The second thing you can do is share with them the “why” of your organization. I interviewed a company called Globalization Partners for the book. They are one of the Inc. 5000 fastest growing companies and the very first week on the job, they bring all of the new people into what they call GP, or Globalization Partners University, and the CEO sits down with them and explains to them her vision for the organization. It's a triple bottom line, happy employees mean happy customers equal happy company. Then, all of the employees hear from all of the directors of the company. This gives them a very clear sense of vision and also, from day one, creates this cross-silo collaboration that is so important to you and your company and its ability to move up a learning curve.

The third piece of advice I would give for people at the low-end of the curve is to have a plan for the first six months on the job and even I would argue the first month on the job.

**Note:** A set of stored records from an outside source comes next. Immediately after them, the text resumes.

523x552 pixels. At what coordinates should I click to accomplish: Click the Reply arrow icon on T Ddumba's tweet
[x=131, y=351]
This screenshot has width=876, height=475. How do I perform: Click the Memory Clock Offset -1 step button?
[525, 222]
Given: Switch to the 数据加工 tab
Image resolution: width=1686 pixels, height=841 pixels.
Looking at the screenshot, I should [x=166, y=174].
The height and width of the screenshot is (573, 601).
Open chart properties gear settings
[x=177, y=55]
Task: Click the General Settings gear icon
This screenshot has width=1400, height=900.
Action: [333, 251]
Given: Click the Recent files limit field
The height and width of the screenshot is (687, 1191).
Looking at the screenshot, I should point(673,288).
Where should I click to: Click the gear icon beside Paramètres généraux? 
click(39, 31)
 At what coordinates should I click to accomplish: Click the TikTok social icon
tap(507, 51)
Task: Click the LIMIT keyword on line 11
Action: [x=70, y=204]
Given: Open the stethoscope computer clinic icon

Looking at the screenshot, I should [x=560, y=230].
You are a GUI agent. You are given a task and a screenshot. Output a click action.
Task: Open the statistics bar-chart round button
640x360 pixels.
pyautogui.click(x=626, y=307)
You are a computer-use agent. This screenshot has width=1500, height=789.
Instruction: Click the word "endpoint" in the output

Set really short-term goals. When you give them precise deadlines, maximum budgets, you give them constraints, you give them something to bump up against, and that gives the feedback and they can figure out how they're doing. Also, give them the task of building out their internal network. For example, this, and over the next month, I want you to reach out to these 12 people. These are your key stakeholders. They're going to be people that you need to learn from, they're going to be people that you need to give something to, but in order for you to get anything done in this organization, you've got to build out your internal network. That's the low-end of the curve.

Now, very quickly, what do you do in the sweet spot of the curve? Now, they're in the sweet spot, they're in that sleek, steep back of the curve, they're competent, they're excited about what they're doing, they're no longer experiencing the friction, so they move into that curve, they may not be getting as much feedback. In fact, every time they do something, two or three Y's happening, so in order to accelerate their growth up the curve, you need to give them stretch assignments. You need to give them friction.

Let me give you a quick example of this. Ilana Golan, she's a formal fighter pilot in the Israeli Army, she's an engineer, and she starts at Intel in Israel. On the one hand, she's an intern, on the other hand, she's a former fighter pilot. Well, her boss is Yad Harnon, what does he do? He gives her a stretch assignment. He says, “Okay, I want you to come up with a big engineering problem that we need to solve.” Turns out, they look at the verification tools, which are basically tools that just test the quality of software, and they say, “You know what? These aren't keeping up with the advances in technology. I need you to figure out how to solve this.”

He gives her the latitude to figure out how to solve it. She does the work, with some help from him discovers this company in Sweden, they have this railway software. It looks like it might work, so she analyzes it, she tests it, they build a prototype. Fast forward, they end up buying the software and it's software that Intel used for decades.

Kruse: Wow.

Johnson: That's an amazing stretch assignment. In the sweet spot of the curve, you give people Goldilocks assignments. Now too hard, not too easy.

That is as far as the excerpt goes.